I cry through my skin.

Oct 14, 2005 at 02:22 o\clock

CONFESSION

Mood: Tired
Listening to: CrossFate

 Okay, I have a confession...I was going to kill myself today. I had a sharp edge in my bookbag to do it with. What stopped me, you may ask? It's stupid...Really...It will make you laugh...I had a talk with 'God' last night...And I told it if it had any reason why I should stay alive then it had to make my left thigh itch. You honestly won't believe this...But my left thigh actually started to itch. I know that it probably wasn't God's divine will or whatever probably just my survival instincts taking over but I listened. And here I am.

 I ran an entire two miles today...I actually had no intention of doing it...But Skye asked me to be with her at the library so I ran there. Two miles...Wasn't fun. As a matter of fact, it made me barf. School sucked...As school always does. And Skye got grounded, so she now probably can't go with me to Homecoming.

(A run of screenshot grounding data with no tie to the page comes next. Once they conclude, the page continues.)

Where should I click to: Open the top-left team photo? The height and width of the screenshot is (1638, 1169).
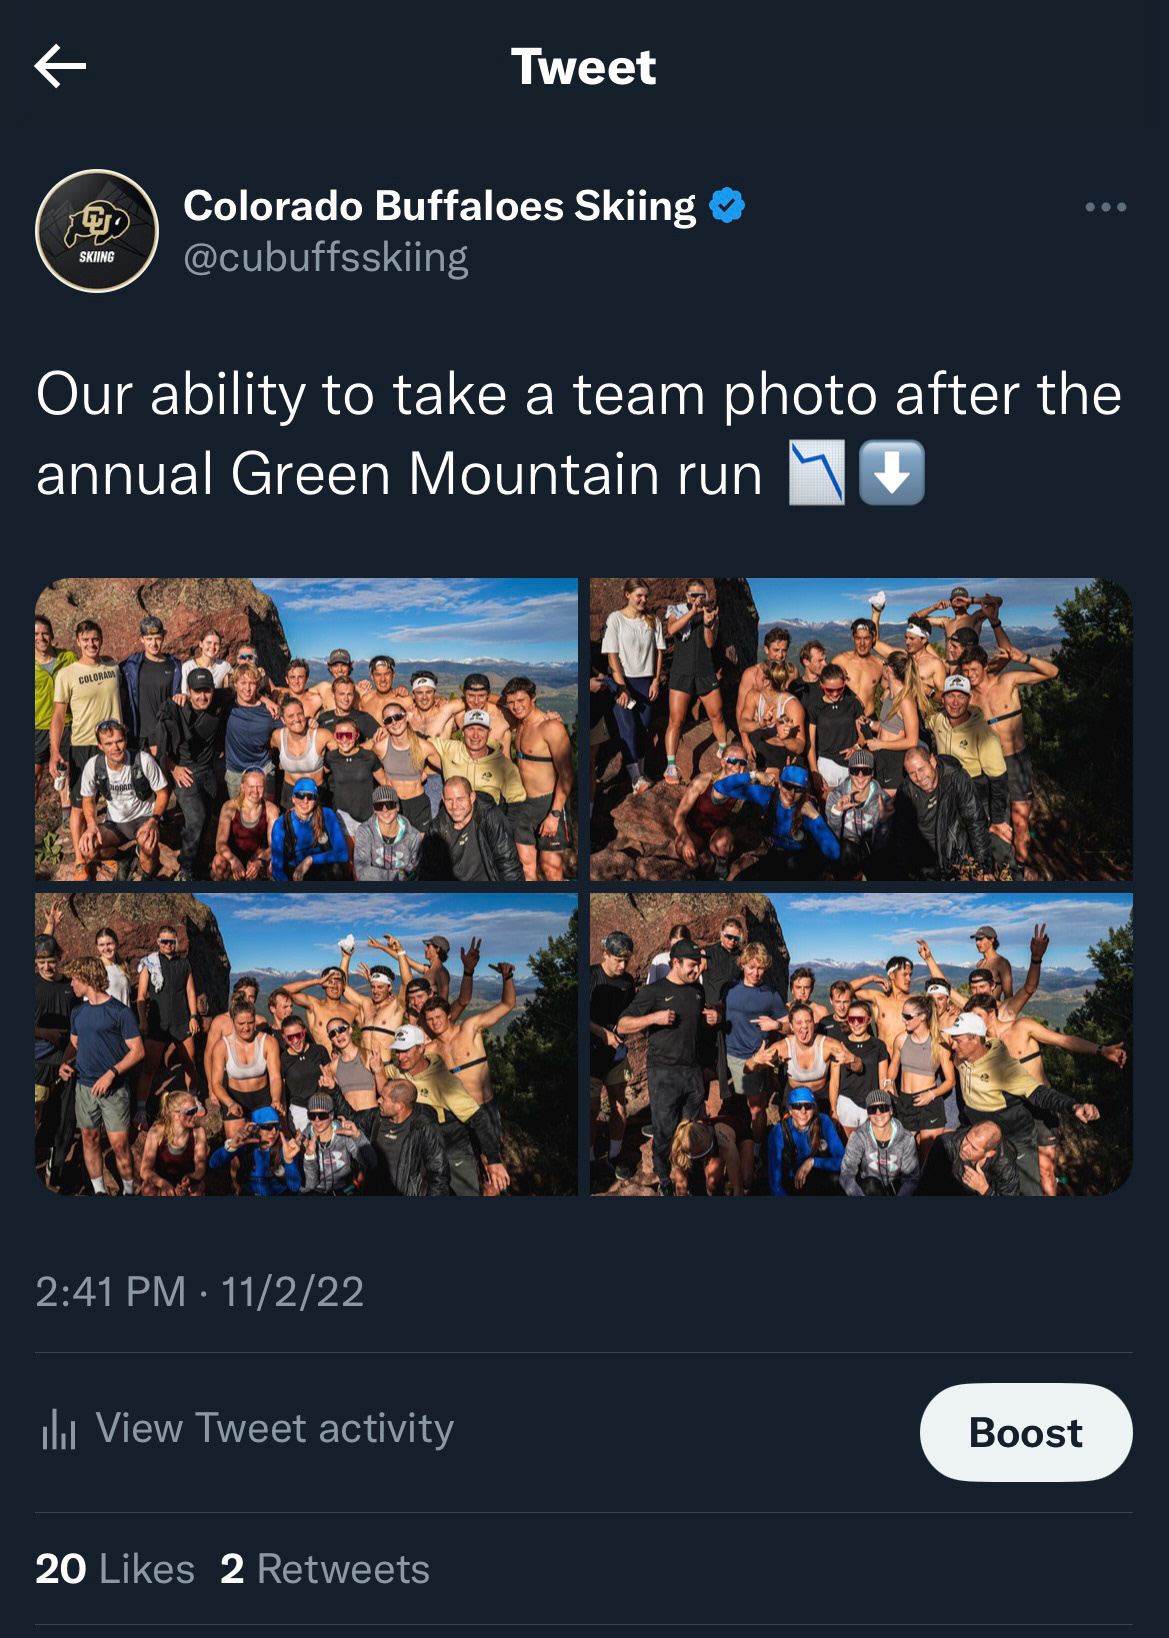(306, 729)
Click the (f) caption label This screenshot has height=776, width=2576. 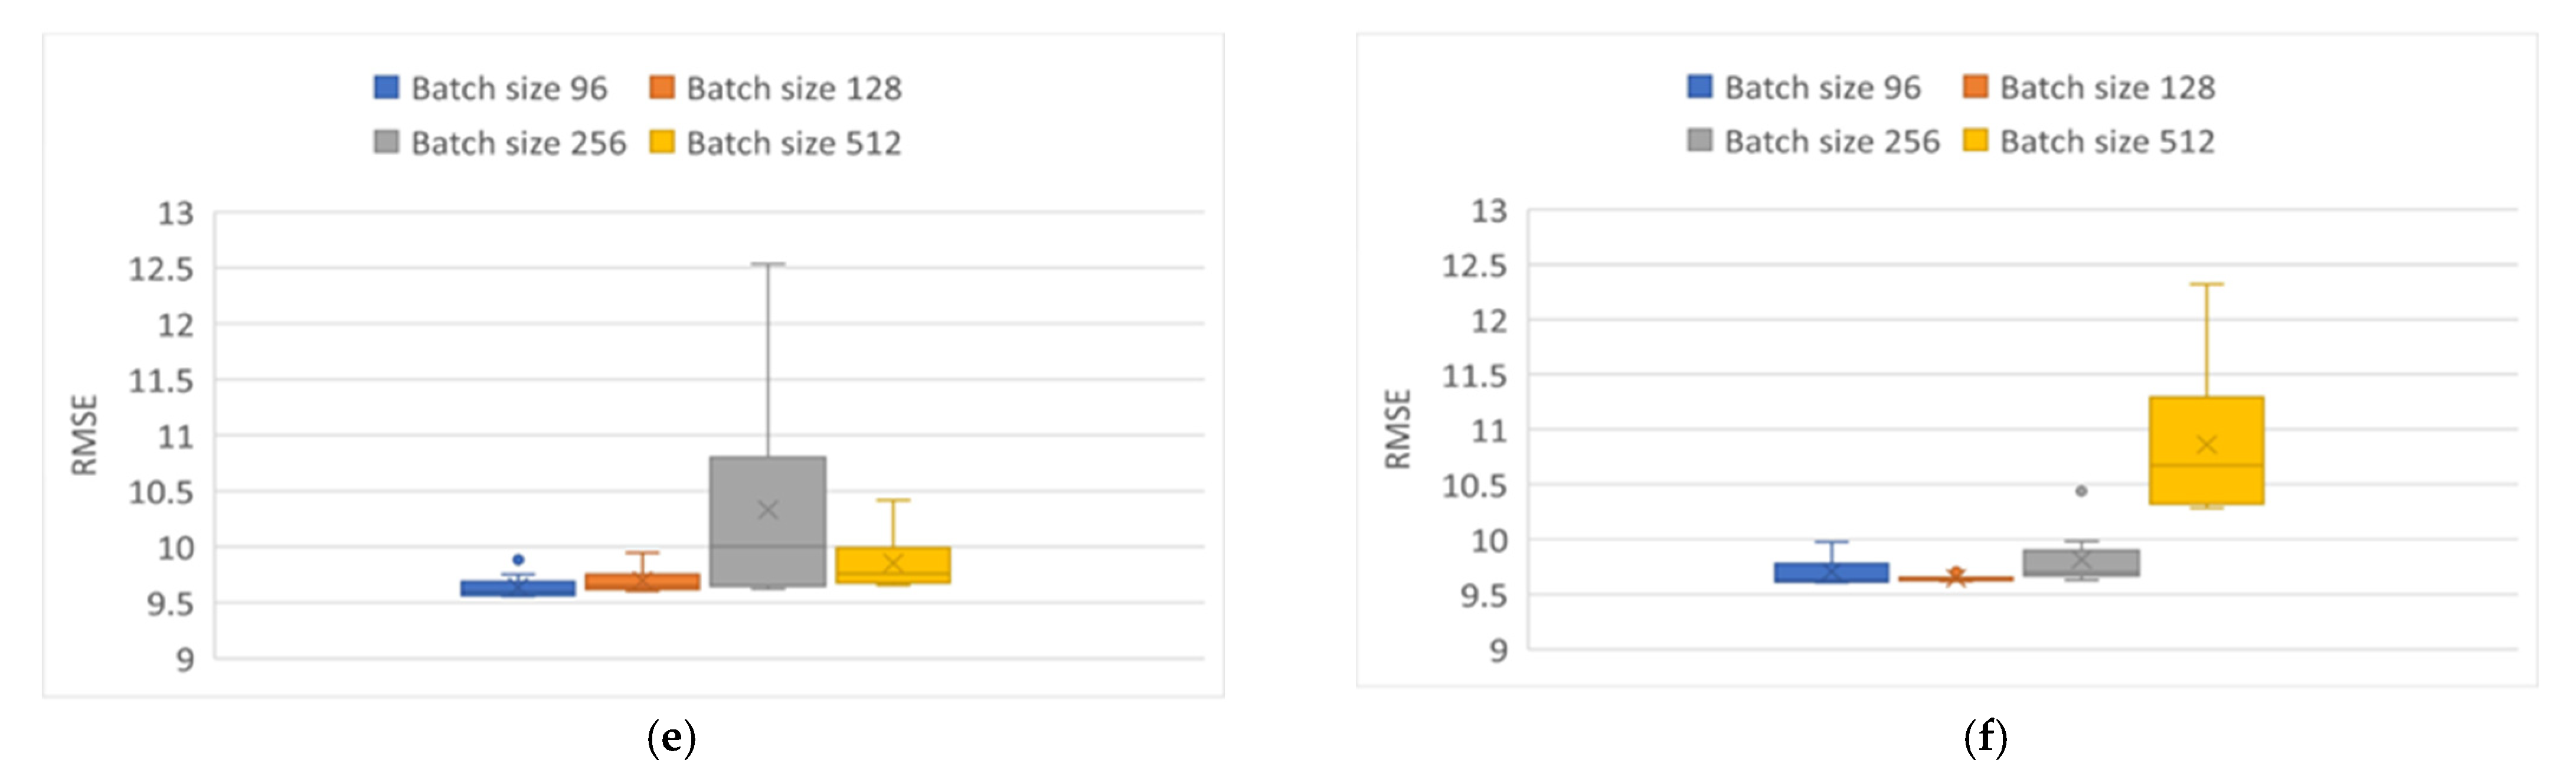1985,738
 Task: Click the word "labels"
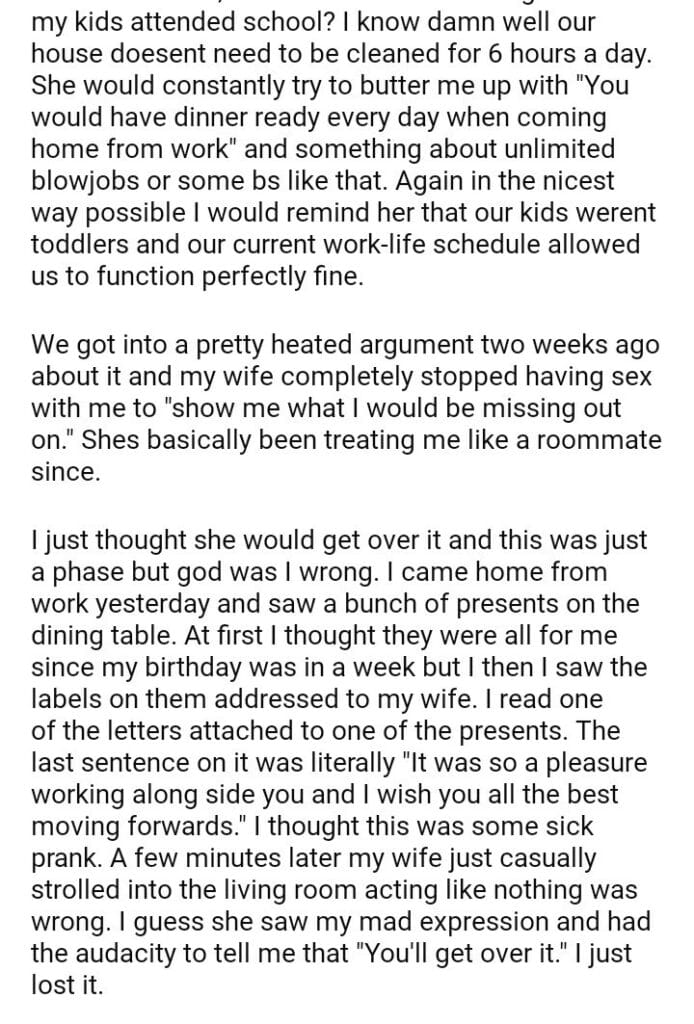point(72,698)

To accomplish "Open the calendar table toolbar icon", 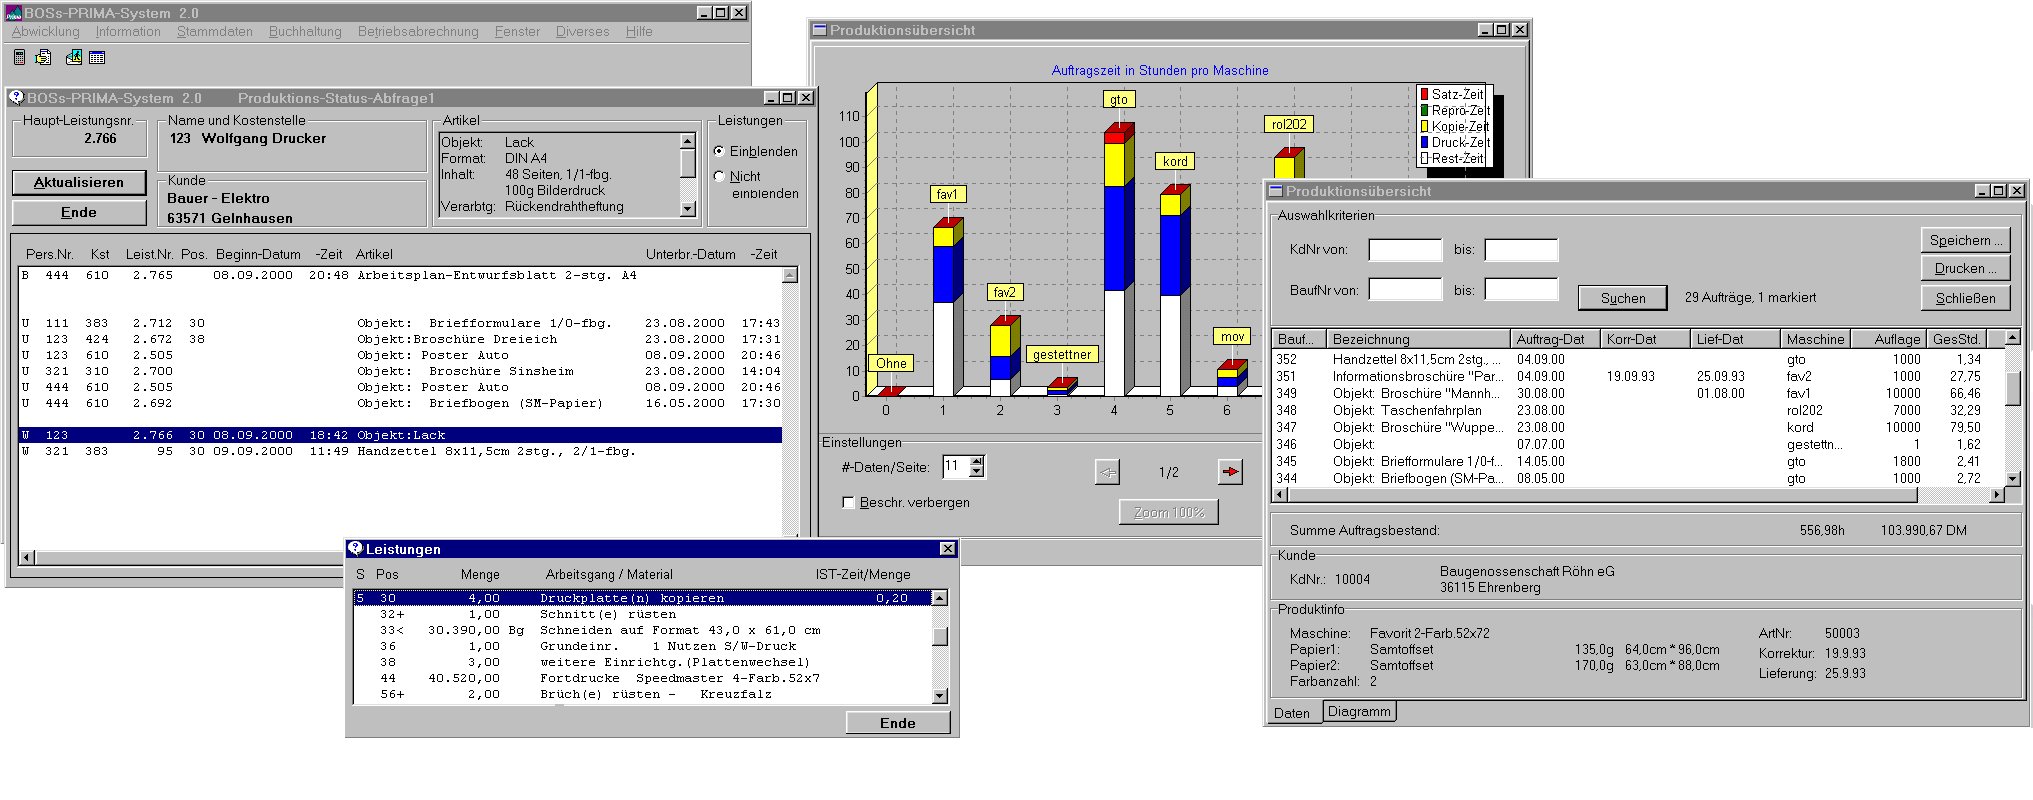I will coord(97,58).
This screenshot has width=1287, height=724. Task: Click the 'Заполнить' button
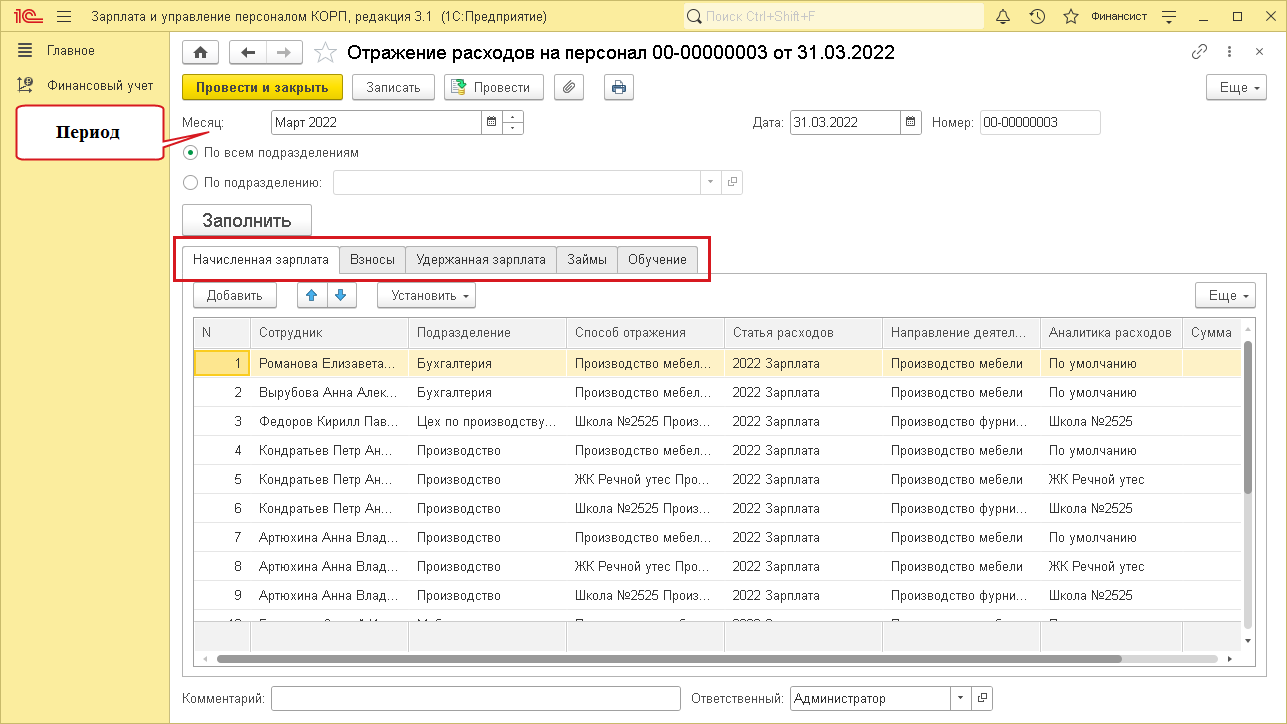(x=247, y=220)
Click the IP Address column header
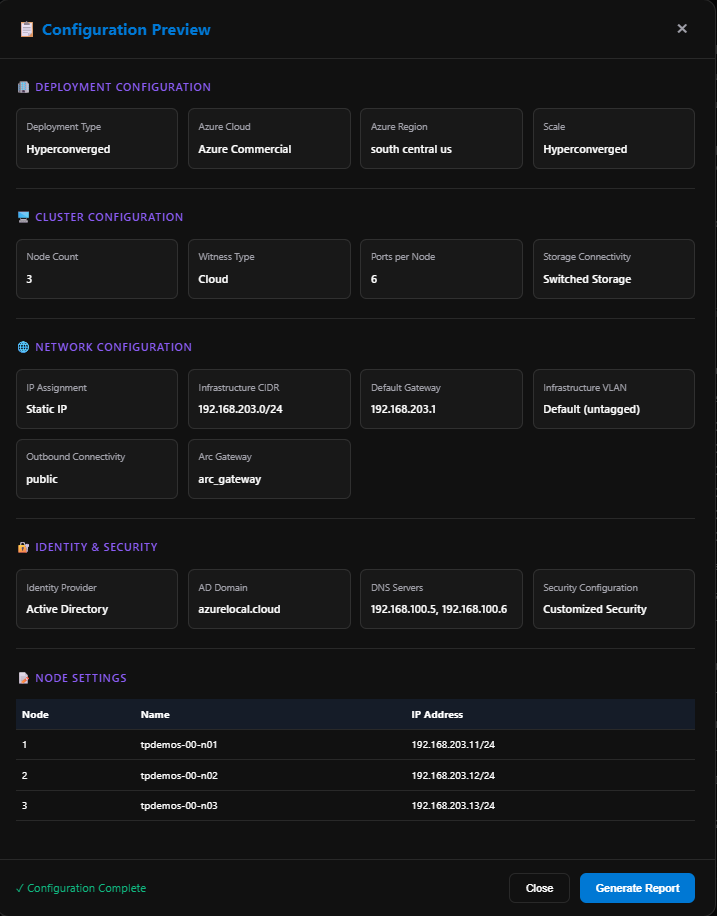 click(x=437, y=715)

I know it's stupid, but I feel so sad about that. Of all the other things I could be feeling badly about...I choose one of the most miniscule and unimportant things. Don't ask me...But it was important to me. It doesn't matter anymore though. Oh! The gay pride thing last night...Didn't like it. It was basically a giant group therapy. I hate therapy...Plus everyone there knew eachother. Blah, I'm tired now...I'm going to go do my homework. God damned Biology.